What Does it Take to Become a Bereavement Counsellor?

The job of a bereavement counsellor is a tough but rewarding one. If you choose to take this

career path, you’ll devote much of your working life to supporting people who are

transitioning through loss, helping to empower them to have a greater sense of control and a

deeper understanding of their healing journey.

There are a few key attributes that would make you a good fit for a career as a bereavement

counsellor. In this guide, we break down exactly what it takes to make it in this field.

Professional expertise

People navigating loss often find that a healthy support network of friends and family provide

a helpful level of comfort. However, it is the added expertise of a qualified counsellor that

tends to encourage those suffering to reach out for that extra bit of professional help.

You’ll usually begin your path into bereavement counselling by studying psychology at

university level. The skills that you learn through a degree will provide you with a great

foundation from which to take on further training, and then ultimately narrow your focus and

specialise in bereavement practices.

A good level of self-awareness

Any psychology course that you take is likely to place a great level of importance on

developing your self-awareness and understanding – in fact, you’re required to go through

your own course of therapy as part of your training to become a counsellor.

• **Listed entries**:
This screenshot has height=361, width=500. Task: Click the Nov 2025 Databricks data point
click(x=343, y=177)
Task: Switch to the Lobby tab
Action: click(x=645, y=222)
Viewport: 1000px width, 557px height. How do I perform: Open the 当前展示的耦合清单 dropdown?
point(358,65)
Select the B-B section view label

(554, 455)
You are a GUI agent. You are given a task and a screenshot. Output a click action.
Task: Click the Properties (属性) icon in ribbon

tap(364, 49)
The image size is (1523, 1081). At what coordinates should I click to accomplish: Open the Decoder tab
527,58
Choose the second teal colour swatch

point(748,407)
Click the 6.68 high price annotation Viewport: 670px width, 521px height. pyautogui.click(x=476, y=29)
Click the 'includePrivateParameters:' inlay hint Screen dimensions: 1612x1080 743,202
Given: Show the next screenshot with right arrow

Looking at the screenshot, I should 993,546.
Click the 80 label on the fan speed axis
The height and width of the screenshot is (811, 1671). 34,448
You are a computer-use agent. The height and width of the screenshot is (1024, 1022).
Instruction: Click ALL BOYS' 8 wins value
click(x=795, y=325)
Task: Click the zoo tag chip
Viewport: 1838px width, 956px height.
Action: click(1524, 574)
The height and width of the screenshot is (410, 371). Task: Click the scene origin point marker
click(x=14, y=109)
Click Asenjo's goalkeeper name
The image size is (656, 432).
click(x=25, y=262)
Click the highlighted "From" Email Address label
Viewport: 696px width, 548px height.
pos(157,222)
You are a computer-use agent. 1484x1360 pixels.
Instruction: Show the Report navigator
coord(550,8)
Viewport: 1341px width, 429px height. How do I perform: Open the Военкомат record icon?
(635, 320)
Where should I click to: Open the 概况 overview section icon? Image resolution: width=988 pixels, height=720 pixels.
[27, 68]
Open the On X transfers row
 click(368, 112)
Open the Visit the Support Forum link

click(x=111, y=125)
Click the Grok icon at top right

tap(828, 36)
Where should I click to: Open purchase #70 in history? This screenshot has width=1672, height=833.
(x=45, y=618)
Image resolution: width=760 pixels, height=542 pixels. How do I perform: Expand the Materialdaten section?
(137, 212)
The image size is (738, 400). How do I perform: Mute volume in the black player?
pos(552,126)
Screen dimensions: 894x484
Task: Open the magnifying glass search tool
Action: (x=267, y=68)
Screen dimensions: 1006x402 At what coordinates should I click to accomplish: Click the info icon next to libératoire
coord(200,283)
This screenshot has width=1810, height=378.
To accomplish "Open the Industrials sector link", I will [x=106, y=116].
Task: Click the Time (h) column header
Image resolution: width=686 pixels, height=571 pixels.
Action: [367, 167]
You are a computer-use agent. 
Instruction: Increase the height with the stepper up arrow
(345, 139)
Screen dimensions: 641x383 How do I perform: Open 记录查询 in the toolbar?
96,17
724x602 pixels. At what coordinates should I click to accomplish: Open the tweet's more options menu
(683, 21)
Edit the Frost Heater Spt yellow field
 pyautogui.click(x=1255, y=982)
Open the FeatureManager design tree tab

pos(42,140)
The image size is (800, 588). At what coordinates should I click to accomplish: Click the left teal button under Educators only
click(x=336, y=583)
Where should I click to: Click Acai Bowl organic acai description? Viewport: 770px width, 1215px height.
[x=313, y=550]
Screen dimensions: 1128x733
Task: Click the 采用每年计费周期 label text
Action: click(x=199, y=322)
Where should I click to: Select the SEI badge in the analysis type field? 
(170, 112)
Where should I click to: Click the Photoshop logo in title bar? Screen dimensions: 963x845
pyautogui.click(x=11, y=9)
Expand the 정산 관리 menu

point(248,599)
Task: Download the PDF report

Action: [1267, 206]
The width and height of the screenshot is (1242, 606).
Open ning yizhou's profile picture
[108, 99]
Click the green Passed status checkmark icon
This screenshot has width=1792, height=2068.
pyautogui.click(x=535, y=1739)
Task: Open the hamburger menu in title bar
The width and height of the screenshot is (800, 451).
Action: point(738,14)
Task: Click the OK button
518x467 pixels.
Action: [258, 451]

• **Using the information**:
A: Translate this sentence from the guide on bereavement counseling into Spanish: "The job of a bereavement counsellor is a tough but rewarding one."
B: According to the guide on bereavement counseling, why does the path into this field usually begin with a university psychology degree? Answer in one to three sentences.

• **Task-by-task solutions**:
A: El trabajo de un consejero de duelo es duro pero gratificante.

B: The skills learned through a psychology degree provide a strong foundation for further training. With that base, a person can then narrow their focus and specialize in bereavement practices.